EXERCISE: Scan the records below for the line with "Screen dimensions: 435x245" and the line with "You are a computer-use agent. Screen". Repeat those two lines and every line between them exactly, and nothing else.

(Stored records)
========================================================================

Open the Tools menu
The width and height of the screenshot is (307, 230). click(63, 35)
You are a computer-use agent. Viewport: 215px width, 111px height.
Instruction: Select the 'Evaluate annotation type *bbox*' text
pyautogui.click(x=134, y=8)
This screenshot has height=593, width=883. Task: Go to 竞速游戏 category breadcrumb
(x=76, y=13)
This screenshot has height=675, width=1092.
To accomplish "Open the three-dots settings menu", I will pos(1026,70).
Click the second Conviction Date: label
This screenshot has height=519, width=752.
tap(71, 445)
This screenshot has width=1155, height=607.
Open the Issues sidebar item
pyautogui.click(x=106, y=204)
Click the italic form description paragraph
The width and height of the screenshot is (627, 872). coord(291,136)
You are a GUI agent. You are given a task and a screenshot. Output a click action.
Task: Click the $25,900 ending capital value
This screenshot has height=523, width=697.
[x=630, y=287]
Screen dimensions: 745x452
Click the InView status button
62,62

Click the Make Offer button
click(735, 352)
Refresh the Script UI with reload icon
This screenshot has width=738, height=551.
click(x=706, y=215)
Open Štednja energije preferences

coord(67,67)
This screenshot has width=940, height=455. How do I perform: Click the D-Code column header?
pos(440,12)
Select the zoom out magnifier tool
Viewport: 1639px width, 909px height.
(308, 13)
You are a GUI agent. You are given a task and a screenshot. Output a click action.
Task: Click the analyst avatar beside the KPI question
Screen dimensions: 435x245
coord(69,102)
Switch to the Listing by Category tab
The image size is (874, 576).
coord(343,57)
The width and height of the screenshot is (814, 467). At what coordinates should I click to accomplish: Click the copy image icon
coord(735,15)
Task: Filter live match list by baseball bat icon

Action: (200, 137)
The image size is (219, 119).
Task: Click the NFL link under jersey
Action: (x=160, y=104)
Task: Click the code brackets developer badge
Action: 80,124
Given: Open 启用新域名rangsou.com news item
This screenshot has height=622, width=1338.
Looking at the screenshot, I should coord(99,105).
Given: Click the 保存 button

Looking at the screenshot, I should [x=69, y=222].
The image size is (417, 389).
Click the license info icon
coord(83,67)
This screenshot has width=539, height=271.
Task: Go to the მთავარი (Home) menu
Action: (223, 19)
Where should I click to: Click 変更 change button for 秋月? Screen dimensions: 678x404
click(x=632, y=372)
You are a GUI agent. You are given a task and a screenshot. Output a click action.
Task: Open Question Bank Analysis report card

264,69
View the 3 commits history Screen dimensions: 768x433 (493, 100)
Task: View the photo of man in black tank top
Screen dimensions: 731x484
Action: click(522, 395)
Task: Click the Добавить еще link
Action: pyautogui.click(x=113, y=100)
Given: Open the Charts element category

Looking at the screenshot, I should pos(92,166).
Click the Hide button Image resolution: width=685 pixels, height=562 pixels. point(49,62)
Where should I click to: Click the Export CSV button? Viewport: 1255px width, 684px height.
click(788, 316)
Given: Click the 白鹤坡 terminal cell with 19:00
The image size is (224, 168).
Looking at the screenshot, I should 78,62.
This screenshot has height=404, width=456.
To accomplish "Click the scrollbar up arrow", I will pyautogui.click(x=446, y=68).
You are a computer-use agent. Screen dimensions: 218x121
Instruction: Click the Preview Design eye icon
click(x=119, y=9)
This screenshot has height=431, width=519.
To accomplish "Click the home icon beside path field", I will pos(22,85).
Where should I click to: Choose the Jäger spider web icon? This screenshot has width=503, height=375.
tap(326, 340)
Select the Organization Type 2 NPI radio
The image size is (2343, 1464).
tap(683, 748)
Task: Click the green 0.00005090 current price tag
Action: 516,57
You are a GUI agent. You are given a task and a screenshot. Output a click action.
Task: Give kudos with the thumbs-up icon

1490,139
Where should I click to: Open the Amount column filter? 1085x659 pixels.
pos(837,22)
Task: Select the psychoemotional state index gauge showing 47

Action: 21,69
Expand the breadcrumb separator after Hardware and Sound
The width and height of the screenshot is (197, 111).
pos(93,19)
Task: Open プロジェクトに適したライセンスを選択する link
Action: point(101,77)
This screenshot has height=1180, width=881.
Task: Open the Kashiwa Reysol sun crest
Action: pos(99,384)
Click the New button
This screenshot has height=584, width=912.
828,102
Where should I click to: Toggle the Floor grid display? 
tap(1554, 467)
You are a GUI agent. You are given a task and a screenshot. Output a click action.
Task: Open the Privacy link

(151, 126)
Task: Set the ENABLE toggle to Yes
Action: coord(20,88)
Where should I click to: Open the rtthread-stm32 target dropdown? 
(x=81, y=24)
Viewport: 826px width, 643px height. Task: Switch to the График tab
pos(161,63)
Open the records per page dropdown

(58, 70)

========================================================================

SOLUTION:
Screen dimensions: 435x245
coord(69,102)
Switch to the Listing by Category tab
The image size is (874, 576).
coord(343,57)
The width and height of the screenshot is (814, 467). At what coordinates should I click to accomplish: Click the copy image icon
coord(735,15)
Task: Filter live match list by baseball bat icon

Action: (200, 137)
The image size is (219, 119).
Task: Click the NFL link under jersey
Action: (x=160, y=104)
Task: Click the code brackets developer badge
Action: 80,124
Given: Open 启用新域名rangsou.com news item
This screenshot has height=622, width=1338.
Looking at the screenshot, I should coord(99,105).
Given: Click the 保存 button

Looking at the screenshot, I should [x=69, y=222].
The image size is (417, 389).
Click the license info icon
coord(83,67)
This screenshot has width=539, height=271.
Task: Go to the მთავარი (Home) menu
Action: (223, 19)
Where should I click to: Click 変更 change button for 秋月? Screen dimensions: 678x404
click(x=632, y=372)
You are a GUI agent. You are given a task and a screenshot. Output a click action.
Task: Open Question Bank Analysis report card

264,69
View the 3 commits history Screen dimensions: 768x433 (493, 100)
Task: View the photo of man in black tank top
Screen dimensions: 731x484
Action: click(522, 395)
Task: Click the Добавить еще link
Action: pyautogui.click(x=113, y=100)
Given: Open the Charts element category

Looking at the screenshot, I should pos(92,166).
Click the Hide button Image resolution: width=685 pixels, height=562 pixels. point(49,62)
Where should I click to: Click the Export CSV button? Viewport: 1255px width, 684px height.
click(788, 316)
Given: Click the 白鹤坡 terminal cell with 19:00
The image size is (224, 168).
Looking at the screenshot, I should 78,62.
This screenshot has height=404, width=456.
To accomplish "Click the scrollbar up arrow", I will pyautogui.click(x=446, y=68).
You are a computer-use agent. Screen dimensions: 218x121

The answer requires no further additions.